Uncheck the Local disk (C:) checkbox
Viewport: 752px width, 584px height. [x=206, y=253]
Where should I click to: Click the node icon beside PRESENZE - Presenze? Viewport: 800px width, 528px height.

####

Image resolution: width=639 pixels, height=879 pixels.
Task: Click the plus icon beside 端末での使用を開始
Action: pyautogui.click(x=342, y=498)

####

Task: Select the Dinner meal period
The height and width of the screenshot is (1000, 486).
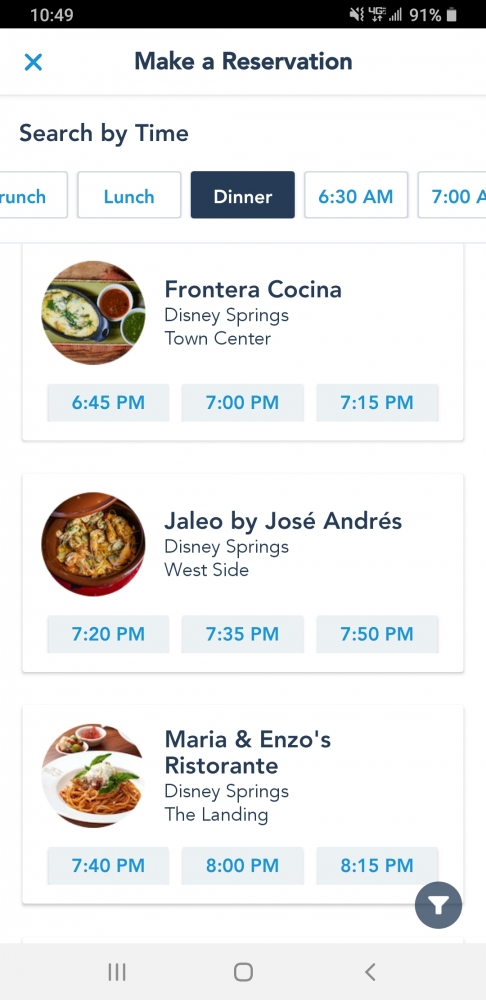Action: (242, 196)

####

# To do:
Among the entries above, locate the lines containing "Uncheck the Local disk (C:) checkbox" and "Where should I", and transcribe exactly those two lines and all lines between.

# Exercise answer:
Uncheck the Local disk (C:) checkbox
Viewport: 752px width, 584px height. [x=206, y=253]
Where should I click to: Click the node icon beside PRESENZE - Presenze? Viewport: 800px width, 528px height.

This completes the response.